Nach dem Aufstand der Schwarzen gegen die Franzosen sucht der Schweizer Offizier Gustav von der Ried (Dominic Hartmann) Zuflucht im Haus von Toni, /Kenda Hmeidan), der Tochter der Mulattin Babekan (Maryam Abu Khaled). Gustav und Toni verlieben sich ineinander. Nichts ahnend, dass Tonis Stiefvater ausgerechnet der neue Anführer der Aufständischen Bréda (Falilou Seck) ist, der jeden Weißen, der sich noch auf der Insel befindet, umbringen will.

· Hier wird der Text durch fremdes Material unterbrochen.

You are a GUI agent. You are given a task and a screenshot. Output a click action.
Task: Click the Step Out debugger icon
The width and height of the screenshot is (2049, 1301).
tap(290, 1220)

Noch mehr sogar, er hat jeden Schwarzen, der sich an dieser Tötungsaktion nicht beteiligt, ebenfalls zum Tode verurteilt. Breda sieht die Todesstrafe für jeden Weißen als einzig mögliches Mittel, um dem jahrzehntelangen Terror durch die Weißen zu beenden. Während Kleist in seiner Novelle deutlich macht, dass er dieser Ansatz für moralisch verwerflich hält, will Öziri sich auf die Seite der Opfer stellen und sie verstehen lernen. So lässt er Breda von seinen Erfahrungen auf den Baumwollfeldern unter der Knote der Sklaventreiber berichten. Er schlüpft in die Rolle von Toni, die ihrem eigenen Weg in der Gemengelage zwischen Opfern und Tätern, zwischen Unrecht und Gerechtigkeit, zwischen Rache und Neuanfang sucht. Er zeigt die Unbedingtheit ihrer Mutter, die gegen die Unterdrückung durch die Weißen aufbegehrt und sich dann in einer Ehe wieder findet, in der der Ehemann absoluten Gehorsam einfordert.

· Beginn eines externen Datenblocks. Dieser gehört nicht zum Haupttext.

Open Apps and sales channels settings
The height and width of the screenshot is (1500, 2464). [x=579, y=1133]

Geschickt zeigt Nübling die Handlungsebene der Kleistnovelle als Schattenspiel und macht damit die Projektion der Weißen beim Blick auf die Schwarzen im doppelten Sinne klar. Gleichzeitig gibt er den Schauspielern großen Raum zur Entfaltung ihrer Sichtweisen, wenn sie aus der kleine Schattentheaterbühne direkt vor die Zuschauer treten. der Soundtrack von Lars Wittershagen untermalt ihre Bewegungen mit sanft treibenden elektronischen Beats, die zugleich anfeuern und einlullen.
Am Schluss wird die Verfassung einer „Schwarzen Republik“ vorgetragen, die „völlig unabhängig von der Farbe ihrer Haut“ alle zu Schwarzen erklärt. Es ist gleichzeitig eine Verfassung, die sich konsequent zu den Menschenrechten bekennt. Es ist die tatsächlich damals ausgerufene Verfassung von Haiti. Das sei „Kein Ergebnis, höchstens ein Anfang.“
Dieses Gastspiel zeigt: Am Maxim Gorki Theater gelingt es, die weiße Vorherrschaft auf den Stadttheaterbühnen nicht nur theoretisch sondern auch konsequent praktisch zu hinterfragen. Die Zusammenarbeit dieses Künstlerteams aus Autor, Regisseur, Musiker, Bühnenbildner und Darsteller/Innen macht diese Inszenierung zu tollen Arbeit, die zeigt, wie ein heutigen Umgang mit Klassikern diese in die Jetztzeit katapultieren kann. Das ist junges, spritziges, zeitgemäßes und anspruchvolles Theater, dass auch in Hamburg neue Zuschauerschichten ins Theater ziehen könnte.